[TEXTE FOURNI]
=====
Ayant entrepris de retracer l'histoire si dramatique, si passionnante, en apparence si confuse des deux périodes que je viens d'indiquer, j'ai eu surtout à cœur, d'une part, d'être exact et clair, de l'autre, d'être sincère et loyal. Je ne crois pas avoir à justifier bien longuement la méthode que j'ai suivie avec fidélité d'un bout à l'autre et le sentiment auquel j'ai constamment obéi en composant cet ouvrage.

Pour la méthode, il semble, au premier abord, que la pluş simple soit de traiter séparément, comme on l'a fait d'ordinaire jusqu'ici, chacune des grandes questions européennes qui ont préoccupé le monde diplomatique au XIXe siècle. C'est peut-être la plus simple; mais quand on y réfléchit, on reconnaît que ce n'est ni la plus légitime, ni la meilleure. Isoler, pour voir plus clair dans leur histoire, des États qui, comme la Russie, la Turquie, l'Allemagne, l'Autriche, l'Italie, la France et d'autres encore, n'ont cessé d'exercer les uns sur les autres les plus fortes, parfois les plus puissantes influences, présenter comme absolument distinctes des politiques qui en réalité s'entre-croisent, s'enchevêtrent, se pénètrent intimement, c'est, à mon sens, un procédé fautif et qui ne permet ni de bien connaître ni de bien juger les événements.
=====
[DONNÉES AFFICHÉES]
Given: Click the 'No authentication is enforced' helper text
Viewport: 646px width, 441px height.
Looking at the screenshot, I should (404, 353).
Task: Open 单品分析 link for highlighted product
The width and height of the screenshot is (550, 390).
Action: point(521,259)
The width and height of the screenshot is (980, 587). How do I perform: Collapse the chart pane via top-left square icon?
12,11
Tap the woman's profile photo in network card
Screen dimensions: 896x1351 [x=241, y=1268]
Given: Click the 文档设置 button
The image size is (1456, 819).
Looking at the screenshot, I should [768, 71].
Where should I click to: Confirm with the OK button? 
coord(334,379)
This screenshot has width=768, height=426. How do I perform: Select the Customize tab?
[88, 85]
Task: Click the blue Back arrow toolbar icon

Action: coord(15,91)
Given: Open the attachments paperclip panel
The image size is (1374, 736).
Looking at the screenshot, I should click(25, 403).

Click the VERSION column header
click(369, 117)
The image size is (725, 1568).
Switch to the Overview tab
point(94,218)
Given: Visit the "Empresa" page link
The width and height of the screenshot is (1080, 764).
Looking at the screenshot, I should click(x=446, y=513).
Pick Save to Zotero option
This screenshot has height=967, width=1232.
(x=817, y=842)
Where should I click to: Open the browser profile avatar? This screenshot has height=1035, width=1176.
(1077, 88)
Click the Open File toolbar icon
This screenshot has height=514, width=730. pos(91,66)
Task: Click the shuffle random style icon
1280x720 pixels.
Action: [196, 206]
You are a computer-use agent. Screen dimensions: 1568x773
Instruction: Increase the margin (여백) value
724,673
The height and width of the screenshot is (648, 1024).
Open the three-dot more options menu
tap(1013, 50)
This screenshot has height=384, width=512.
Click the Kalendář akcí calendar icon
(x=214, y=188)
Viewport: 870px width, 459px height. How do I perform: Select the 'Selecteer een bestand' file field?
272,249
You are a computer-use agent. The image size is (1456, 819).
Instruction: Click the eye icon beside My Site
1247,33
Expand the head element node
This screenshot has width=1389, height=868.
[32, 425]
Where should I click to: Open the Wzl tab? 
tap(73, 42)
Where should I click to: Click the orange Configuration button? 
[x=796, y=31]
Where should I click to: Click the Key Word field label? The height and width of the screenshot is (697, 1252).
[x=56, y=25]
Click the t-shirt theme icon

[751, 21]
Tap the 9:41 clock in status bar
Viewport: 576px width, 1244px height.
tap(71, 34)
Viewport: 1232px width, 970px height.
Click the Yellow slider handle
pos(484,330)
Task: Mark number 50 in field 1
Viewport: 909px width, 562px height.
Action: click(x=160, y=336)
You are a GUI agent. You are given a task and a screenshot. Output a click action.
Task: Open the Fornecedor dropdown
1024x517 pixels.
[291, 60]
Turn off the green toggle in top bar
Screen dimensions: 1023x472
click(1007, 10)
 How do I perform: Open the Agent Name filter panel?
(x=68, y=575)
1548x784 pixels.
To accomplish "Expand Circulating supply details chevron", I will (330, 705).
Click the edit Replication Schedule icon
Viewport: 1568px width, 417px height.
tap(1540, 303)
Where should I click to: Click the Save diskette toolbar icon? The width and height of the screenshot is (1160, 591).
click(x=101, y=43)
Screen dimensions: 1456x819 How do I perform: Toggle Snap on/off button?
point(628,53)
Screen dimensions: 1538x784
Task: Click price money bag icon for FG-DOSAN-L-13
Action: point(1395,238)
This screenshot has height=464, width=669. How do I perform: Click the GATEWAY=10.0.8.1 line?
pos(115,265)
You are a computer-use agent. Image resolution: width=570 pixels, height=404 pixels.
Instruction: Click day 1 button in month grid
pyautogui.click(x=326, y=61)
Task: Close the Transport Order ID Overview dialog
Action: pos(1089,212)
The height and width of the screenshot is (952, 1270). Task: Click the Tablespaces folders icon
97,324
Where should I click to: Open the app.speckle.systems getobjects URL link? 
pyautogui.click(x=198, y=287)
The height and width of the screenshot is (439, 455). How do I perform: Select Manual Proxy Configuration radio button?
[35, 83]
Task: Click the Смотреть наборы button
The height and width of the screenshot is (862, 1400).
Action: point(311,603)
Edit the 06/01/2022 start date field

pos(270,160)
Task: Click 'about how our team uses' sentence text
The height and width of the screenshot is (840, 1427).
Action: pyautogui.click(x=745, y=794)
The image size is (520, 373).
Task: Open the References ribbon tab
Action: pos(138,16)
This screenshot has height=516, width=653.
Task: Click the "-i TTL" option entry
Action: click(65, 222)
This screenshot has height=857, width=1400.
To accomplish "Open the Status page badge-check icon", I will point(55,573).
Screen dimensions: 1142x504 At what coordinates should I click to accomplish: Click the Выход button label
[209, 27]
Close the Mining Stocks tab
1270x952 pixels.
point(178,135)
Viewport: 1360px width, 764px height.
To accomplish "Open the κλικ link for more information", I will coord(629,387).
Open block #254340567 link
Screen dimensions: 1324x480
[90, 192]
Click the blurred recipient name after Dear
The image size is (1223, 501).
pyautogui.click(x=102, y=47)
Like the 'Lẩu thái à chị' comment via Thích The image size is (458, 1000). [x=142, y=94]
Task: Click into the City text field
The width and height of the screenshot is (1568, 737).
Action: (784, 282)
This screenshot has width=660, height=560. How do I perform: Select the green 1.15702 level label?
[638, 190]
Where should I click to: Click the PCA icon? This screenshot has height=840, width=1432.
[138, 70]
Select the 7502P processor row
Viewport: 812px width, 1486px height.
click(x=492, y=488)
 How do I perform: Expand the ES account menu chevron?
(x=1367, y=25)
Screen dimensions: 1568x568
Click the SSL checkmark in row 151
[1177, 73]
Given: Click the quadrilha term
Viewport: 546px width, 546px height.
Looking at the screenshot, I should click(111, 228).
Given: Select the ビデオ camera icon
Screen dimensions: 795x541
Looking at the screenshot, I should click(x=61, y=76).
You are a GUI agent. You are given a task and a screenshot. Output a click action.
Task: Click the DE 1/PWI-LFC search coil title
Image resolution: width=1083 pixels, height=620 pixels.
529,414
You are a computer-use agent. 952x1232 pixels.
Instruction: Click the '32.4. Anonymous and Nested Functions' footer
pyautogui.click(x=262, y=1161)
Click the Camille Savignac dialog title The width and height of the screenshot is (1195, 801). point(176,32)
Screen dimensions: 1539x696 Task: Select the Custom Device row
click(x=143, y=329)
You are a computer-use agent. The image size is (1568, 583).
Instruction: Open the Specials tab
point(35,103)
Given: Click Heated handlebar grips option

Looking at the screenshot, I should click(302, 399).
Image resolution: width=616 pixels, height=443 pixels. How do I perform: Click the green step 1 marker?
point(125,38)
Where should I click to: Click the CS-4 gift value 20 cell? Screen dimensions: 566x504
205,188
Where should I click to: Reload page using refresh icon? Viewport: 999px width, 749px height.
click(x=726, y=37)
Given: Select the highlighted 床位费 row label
=====
[CONSIGNES]
1. Répondez à ces questions sur le texte fourni :
(a) Quelles deux qualités l'auteur a-t-il eu à cœur d'avoir « d'une part » ?
(b) À quel siècle les grandes questions européennes ont-elles préoccupé le monde diplomatique ?
(c) Quels États l'auteur cite-t-il comme ayant exercé les uns sur les autres de fortes influences ?
2. Recopiez, s'il vous plaît, le passage du texte fourni qui commence aux mots « Pour la méthode, il » et s'arrête après « juger les événements. ».

[RÉPONSES ATTENDUES]
1.
(a) Être exact et clair.
(b) Au XIXe siècle.
(c) La Russie, la Turquie, l'Allemagne, l'Autriche, l'Italie et la France.

2.
Pour la méthode, il semble, au premier abord, que la pluş simple soit de traiter séparément, comme on l'a fait d'ordinaire jusqu'ici, chacune des grandes questions européennes qui ont préoccupé le monde diplomatique au XIXe siècle. C'est peut-être la plus simple; mais quand on y réfléchit, on reconnaît que ce n'est ni la plus légitime, ni la meilleure. Isoler, pour voir plus clair dans leur histoire, des États qui, comme la Russie, la Turquie, l'Allemagne, l'Autriche, l'Italie, la France et d'autres encore, n'ont cessé d'exercer les uns sur les autres les plus fortes, parfois les plus puissantes influences, présenter comme absolument distinctes des politiques qui en réalité s'entre-croisent, s'enchevêtrent, se pénètrent intimement, c'est, à mon sens, un procédé fautif et qui ne permet ni de bien connaître ni de bien juger les événements.